I’m the classic perfectionist, overachiever, and doer. Up until July, I had a job I loved working
with people I loved and I was living the dream. Then my health took a turn for
the worse, I had to pack-up, leave what I’ve grown to love and come “home” to
focus on my health.
All of this made me miserable and I became sad
and angry. Sad that my life was reduced
to me being a “professional sick person” and angry that while I would give almost
anything to get my health under control and be back where my heart belongs, there was not a damn thing I could
do about it. My drs told me my only job was
to “rest” and focus on me. I’m the
furthest thing from a rest-er. I hated having no sense of purpose or intentionality with my days. I was going crazy. I
felt like I was floundering and wasting my days away. None of this is “me” and I’m usually one to
find happiness in every situation.
I recently got back from a beautiful 12 day birthday
extravaganza and on this trip I found happiness, true happiness for the first
time since I left Florida. Each day was
full of new adventures and frolics. On
this trip something hit me and I realized I need to make some changes in my
life. I could either be miserable or
happy, the choice was all mine.

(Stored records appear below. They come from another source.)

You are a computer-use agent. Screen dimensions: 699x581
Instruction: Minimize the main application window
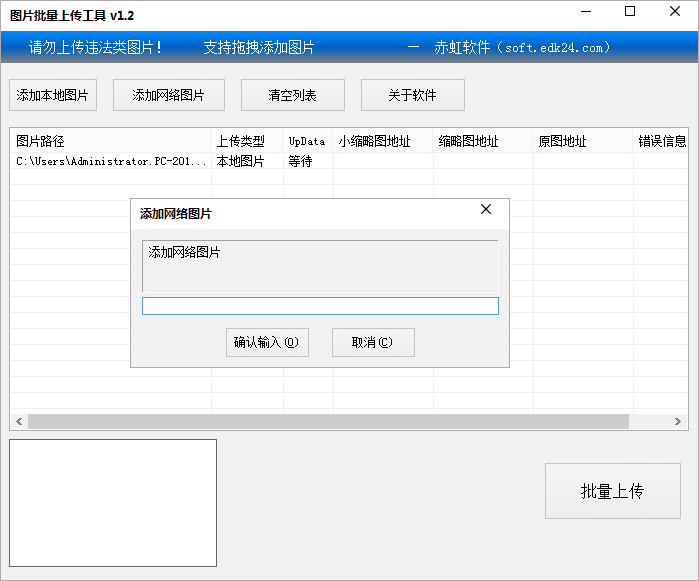click(x=584, y=12)
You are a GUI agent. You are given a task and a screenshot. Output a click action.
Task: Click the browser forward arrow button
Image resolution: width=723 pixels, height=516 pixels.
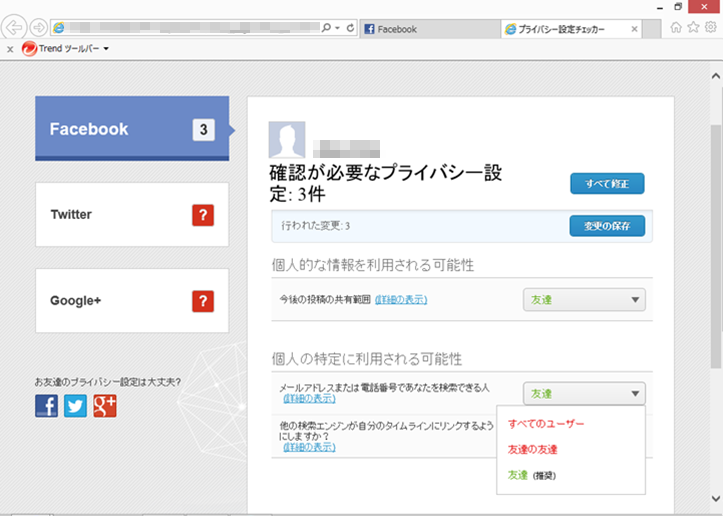pos(38,28)
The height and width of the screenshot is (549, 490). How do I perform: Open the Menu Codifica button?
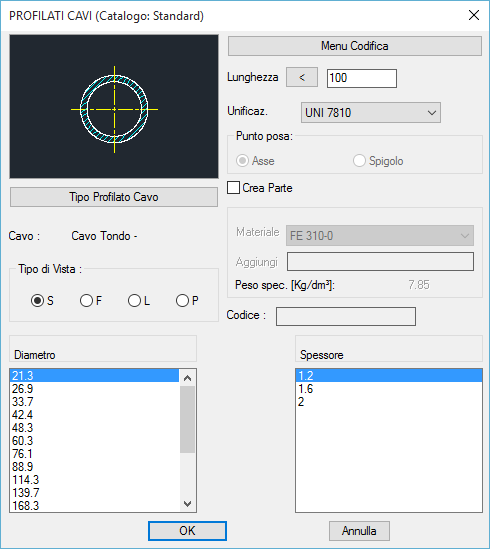coord(355,46)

It’s not
going to be easy, but I’m going to do my best to choose happiness.
In a way I’ve realized that I’m almost “lucky.” Not lucky that I have lupus, the disease is
progressing and we’re at an impasse, but lucky that I have such supportive
friends and family. Lucky in that with this time
right now I can find, pursue,
and devote my time to whatever lights my soul on fire and makes me feel alive. It’s like one of my favorite running tanks “Stay
close to anything that makes you feel glad you’re alive.”
I can take classes (I’ve already signed up for one since I’ve
been back), I can write my autobiography, I can blog or vlog, I can find new
hobbies (maybe I’ll realize that I’m super awesome at knitting (I doubt it, but
anything’s possible)). Nothing is
impossible (well besides the facts that I have to be mindful of my restrictions
and immunocompromised state) and I’m going to live with intentionality. I’m going to find ways to more productively
fill my days.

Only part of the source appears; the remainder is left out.